Global Gene Expression Analysis Using Machine Learning Methods
Min Xu
DOI: https://doi.org/10.48550/arXiv.1506.02087
2015-06-06
Abstract:Microarray is a technology to quantitatively monitor the expression of large number of genes in parallel. It has become one of the main tools for global gene expression analysis in molecular biology research in recent years. The large amount of expression data generated by this technology makes the study of certain complex biological problems possible and machine learning methods are playing a crucial role in the analysis process. At present, many machine learning methods have been or have the potential to be applied to major areas of gene expression analysis. These areas include clustering, classification, dynamic modeling and reverse engineering.

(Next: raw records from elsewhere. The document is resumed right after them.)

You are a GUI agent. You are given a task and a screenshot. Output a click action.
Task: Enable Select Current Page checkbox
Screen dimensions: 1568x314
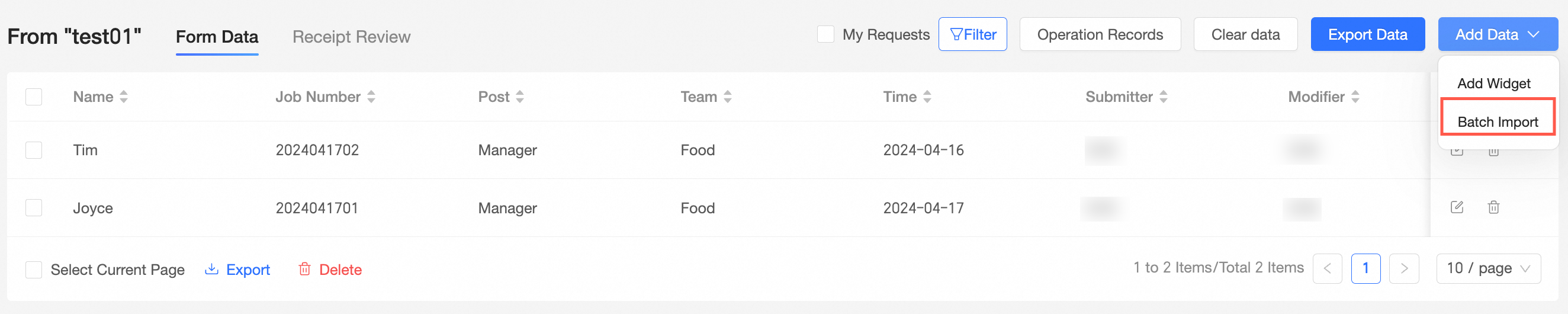[x=34, y=270]
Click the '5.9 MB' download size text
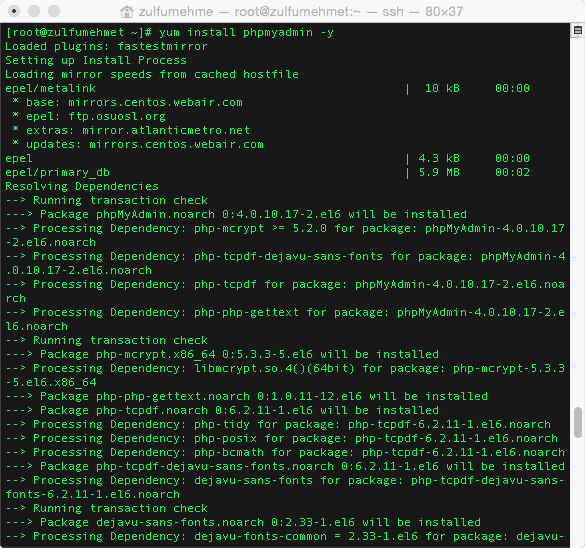Screen dimensions: 585x548 (x=439, y=172)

In this thesis, we focus our work on using machine learning methods to solve the classification problems arising from microarray data. We first identify the major types of the classification problems; then apply several machine learning methods to solve the problems and perform systematic tests on real and artificial datasets. We propose improvement to existing methods. Specifically, we develop a multivariate and a hybrid feature selection method to obtain high classification performance for high dimension classification problems. Using the hybrid feature selection method, we are able to identify small sets of features that give predictive accuracy that is as good as that from other methods which require many more features.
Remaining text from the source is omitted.